**Aim**
Present every one of the records below as a numbered list, leaving out the blank lines.

+++ Exercise data

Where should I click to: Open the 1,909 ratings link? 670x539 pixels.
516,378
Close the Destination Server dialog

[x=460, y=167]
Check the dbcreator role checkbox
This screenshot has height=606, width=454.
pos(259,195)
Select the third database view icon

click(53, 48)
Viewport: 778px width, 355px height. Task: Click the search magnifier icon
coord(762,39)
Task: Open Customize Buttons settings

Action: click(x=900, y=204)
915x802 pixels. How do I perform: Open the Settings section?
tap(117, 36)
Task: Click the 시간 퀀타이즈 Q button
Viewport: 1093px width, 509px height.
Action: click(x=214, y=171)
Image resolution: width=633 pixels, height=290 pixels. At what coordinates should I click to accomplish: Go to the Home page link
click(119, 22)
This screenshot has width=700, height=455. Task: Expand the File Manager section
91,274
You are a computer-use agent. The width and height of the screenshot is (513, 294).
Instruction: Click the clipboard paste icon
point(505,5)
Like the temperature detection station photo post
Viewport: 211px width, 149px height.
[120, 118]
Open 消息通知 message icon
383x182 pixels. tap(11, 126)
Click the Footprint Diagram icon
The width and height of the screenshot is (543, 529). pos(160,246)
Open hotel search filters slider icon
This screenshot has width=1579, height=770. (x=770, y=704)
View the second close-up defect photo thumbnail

++++++

**Problem solution**
1. Where should I click to: Open the 1,909 ratings link? 670x539 pixels.
2. 516,378
3. Close the Destination Server dialog
4. [x=460, y=167]
5. Check the dbcreator role checkbox
6. This screenshot has height=606, width=454.
7. pos(259,195)
8. Select the third database view icon
9. click(53, 48)
10. Viewport: 778px width, 355px height. Task: Click the search magnifier icon
11. coord(762,39)
12. Task: Open Customize Buttons settings
13. Action: click(x=900, y=204)
14. 915x802 pixels. How do I perform: Open the Settings section?
15. tap(117, 36)
16. Task: Click the 시간 퀀타이즈 Q button
17. Viewport: 1093px width, 509px height.
18. Action: click(x=214, y=171)
19. Image resolution: width=633 pixels, height=290 pixels. At what coordinates should I click to accomplish: Go to the Home page link
20. click(119, 22)
21. This screenshot has width=700, height=455. Task: Expand the File Manager section
22. 91,274
23. You are a computer-use agent. The width and height of the screenshot is (513, 294).
24. Instruction: Click the clipboard paste icon
25. point(505,5)
26. Like the temperature detection station photo post
27. Viewport: 211px width, 149px height.
28. [120, 118]
29. Open 消息通知 message icon
30. 383x182 pixels. tap(11, 126)
31. Click the Footprint Diagram icon
32. The width and height of the screenshot is (543, 529). pos(160,246)
33. Open hotel search filters slider icon
34. This screenshot has width=1579, height=770. (x=770, y=704)
35. View the second close-up defect photo thumbnail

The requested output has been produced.